* [Task to carry out] Please count how many lines of the data include the word "computer". Give only that number in reply.

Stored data

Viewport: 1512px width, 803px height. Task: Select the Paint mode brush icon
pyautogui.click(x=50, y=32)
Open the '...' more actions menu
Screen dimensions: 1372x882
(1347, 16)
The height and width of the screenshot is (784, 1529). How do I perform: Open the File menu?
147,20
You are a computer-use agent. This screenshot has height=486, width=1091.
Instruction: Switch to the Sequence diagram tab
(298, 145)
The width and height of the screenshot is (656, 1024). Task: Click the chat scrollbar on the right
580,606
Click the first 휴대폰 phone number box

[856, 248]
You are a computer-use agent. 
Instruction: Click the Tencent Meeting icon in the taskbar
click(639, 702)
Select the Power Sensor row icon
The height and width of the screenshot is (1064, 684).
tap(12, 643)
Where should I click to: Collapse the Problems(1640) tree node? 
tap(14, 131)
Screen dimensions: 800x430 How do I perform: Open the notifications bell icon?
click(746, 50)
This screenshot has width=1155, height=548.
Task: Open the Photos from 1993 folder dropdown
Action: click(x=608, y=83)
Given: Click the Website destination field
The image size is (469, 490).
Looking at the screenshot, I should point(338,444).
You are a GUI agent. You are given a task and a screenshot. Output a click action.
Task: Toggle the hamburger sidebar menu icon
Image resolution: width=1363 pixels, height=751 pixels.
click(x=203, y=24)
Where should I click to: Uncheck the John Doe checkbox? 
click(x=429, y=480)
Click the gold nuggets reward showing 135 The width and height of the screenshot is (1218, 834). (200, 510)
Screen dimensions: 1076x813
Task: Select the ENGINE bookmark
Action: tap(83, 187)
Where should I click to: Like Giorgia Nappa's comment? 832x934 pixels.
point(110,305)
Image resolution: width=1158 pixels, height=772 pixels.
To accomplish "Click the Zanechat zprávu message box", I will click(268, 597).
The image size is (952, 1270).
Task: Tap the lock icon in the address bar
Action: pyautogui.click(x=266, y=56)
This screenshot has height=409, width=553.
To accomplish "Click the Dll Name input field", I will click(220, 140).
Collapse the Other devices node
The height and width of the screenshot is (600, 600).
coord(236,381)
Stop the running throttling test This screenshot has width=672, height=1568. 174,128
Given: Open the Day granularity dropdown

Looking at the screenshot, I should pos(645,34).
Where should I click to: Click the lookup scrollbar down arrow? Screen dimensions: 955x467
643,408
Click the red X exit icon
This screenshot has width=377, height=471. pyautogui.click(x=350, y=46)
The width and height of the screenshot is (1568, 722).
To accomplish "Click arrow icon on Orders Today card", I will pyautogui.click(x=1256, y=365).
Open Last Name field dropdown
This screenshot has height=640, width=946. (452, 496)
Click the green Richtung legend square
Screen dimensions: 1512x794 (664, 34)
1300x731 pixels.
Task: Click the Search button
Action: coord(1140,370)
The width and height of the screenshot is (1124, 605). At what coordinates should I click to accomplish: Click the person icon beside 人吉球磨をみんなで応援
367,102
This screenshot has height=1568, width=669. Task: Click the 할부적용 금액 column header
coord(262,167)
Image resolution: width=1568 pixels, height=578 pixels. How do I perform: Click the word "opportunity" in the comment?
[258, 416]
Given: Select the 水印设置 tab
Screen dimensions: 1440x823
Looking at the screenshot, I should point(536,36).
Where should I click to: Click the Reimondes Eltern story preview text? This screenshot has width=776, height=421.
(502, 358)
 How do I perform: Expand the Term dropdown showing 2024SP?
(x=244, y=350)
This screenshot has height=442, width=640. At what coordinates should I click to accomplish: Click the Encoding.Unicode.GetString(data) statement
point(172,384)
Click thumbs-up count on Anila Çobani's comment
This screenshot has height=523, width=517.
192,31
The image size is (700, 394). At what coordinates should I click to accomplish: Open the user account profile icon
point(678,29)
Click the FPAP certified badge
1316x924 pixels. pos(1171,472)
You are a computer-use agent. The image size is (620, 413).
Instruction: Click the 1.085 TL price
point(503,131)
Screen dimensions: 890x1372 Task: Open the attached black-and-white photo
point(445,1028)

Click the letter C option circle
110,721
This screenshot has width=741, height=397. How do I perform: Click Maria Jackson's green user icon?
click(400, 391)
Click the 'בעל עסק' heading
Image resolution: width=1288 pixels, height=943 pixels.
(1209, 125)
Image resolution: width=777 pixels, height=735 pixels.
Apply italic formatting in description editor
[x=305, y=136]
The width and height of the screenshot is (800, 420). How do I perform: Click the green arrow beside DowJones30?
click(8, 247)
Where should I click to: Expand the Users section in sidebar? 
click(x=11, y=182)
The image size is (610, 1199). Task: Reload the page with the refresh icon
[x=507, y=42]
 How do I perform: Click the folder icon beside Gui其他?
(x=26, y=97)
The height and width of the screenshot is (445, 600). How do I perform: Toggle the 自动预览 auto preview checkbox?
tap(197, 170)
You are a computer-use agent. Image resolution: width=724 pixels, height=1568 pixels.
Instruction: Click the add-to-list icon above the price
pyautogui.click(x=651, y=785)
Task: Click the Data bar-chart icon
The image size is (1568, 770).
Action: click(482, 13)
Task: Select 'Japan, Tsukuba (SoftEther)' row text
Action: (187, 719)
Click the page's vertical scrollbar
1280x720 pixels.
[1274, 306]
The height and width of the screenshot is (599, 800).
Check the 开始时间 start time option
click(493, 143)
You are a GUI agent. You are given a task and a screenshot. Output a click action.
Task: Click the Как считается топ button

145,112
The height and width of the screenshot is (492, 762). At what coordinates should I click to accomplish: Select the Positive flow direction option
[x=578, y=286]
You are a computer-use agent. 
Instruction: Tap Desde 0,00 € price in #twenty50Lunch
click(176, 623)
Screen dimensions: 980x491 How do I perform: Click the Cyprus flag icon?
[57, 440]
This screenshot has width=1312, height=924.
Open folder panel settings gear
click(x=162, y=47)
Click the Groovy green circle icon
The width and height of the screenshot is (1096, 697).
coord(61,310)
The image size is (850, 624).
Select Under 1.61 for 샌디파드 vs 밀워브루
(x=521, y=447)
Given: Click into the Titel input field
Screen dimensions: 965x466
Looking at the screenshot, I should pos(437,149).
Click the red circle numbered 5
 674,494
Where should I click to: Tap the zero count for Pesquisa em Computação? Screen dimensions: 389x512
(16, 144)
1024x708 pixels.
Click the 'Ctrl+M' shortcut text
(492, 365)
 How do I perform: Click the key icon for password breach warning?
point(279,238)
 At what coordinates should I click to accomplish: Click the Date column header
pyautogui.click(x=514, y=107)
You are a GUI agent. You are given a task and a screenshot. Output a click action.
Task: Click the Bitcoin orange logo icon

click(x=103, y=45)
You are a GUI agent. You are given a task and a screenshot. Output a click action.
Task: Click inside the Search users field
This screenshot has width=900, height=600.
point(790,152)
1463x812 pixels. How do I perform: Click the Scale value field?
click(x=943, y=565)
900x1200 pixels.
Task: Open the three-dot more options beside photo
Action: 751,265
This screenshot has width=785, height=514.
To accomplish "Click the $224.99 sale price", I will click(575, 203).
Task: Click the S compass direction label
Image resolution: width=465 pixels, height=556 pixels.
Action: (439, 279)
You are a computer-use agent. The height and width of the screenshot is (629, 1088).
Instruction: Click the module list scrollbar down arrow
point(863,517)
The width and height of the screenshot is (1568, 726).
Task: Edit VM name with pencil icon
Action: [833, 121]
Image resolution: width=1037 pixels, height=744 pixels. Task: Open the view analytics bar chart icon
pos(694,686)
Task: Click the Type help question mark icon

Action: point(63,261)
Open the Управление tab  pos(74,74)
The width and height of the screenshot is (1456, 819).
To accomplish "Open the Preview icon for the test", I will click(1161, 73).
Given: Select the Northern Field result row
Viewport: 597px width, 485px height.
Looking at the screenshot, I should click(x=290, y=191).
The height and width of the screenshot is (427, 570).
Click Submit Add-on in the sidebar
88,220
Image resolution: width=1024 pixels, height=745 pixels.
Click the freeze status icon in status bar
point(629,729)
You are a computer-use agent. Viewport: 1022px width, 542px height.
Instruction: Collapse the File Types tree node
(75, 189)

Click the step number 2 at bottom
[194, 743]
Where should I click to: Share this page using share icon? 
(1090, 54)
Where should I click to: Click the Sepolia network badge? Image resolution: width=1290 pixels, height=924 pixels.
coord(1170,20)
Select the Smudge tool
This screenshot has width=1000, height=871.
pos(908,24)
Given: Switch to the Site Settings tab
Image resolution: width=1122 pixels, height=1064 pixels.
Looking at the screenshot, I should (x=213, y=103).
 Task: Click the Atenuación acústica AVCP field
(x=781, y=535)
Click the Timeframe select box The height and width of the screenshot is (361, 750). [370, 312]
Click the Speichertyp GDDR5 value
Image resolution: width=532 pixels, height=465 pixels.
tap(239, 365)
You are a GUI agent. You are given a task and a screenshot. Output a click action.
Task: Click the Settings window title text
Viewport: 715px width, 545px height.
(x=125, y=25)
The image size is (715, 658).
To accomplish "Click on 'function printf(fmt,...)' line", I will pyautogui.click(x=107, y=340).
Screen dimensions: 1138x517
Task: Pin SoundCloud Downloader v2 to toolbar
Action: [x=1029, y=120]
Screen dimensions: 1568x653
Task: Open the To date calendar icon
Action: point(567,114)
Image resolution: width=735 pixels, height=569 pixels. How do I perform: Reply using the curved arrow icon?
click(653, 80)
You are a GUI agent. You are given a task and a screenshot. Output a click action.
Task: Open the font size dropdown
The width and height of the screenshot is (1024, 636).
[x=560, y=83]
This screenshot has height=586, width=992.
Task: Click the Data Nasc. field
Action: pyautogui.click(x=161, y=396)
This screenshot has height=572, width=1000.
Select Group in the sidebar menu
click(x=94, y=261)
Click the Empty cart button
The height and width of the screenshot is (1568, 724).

* [Output for this exercise] 7